Some of the parcels up for lease are on BLM land, others are on private land, including the Nature Conservancy, whose owners do not control mineral rights.
The county commissioners agreed on Wednesday to send a letter to the BLM alerting the agency to the possible conflict with its own efforts to protect the threatened sage grouse. Other parcels that could be leased traverse the San Miguel Canyon, and could affect its scenic quality.
The commissioners and the county health and environment official Dave Schneck agreed that the county should attempt to work directly with BLM officials to assure that sensitive lands are not put up for lease. To its credit, Schneck said, the BLM has already removed some parcels from the auction list.
In addition, San Miguel County needs to "get moving very quickly on some kind of regulation," County Commissioner Art Goodtimes said.

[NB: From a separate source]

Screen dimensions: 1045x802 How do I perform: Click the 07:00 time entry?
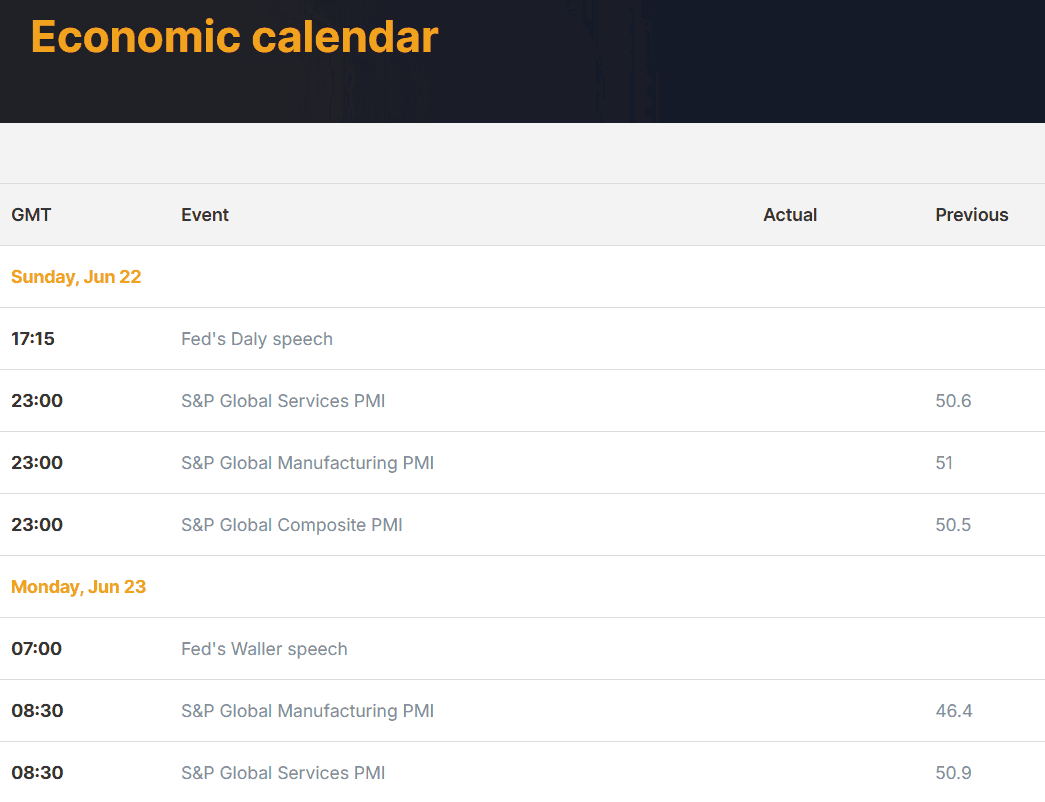pos(36,649)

Another possibility, suggested by Open Space Commission member Josh Sale, is for the county itself to bid on sensitive leases, assuring they won't be developed for the term of the lease.
"Within four or five years," he predicted, "the Sage Grouse will be listed."
If it is listed as an endangered species, the Endangered Species Act could be invoked to protect the bird's habitat from incursions.
The BLM auctions oil and gas leases quarterly, Mallory Dimmitt of the Nature Conservancy told the commissioners. Last time, over 80 percent of the land offered was in fact leased.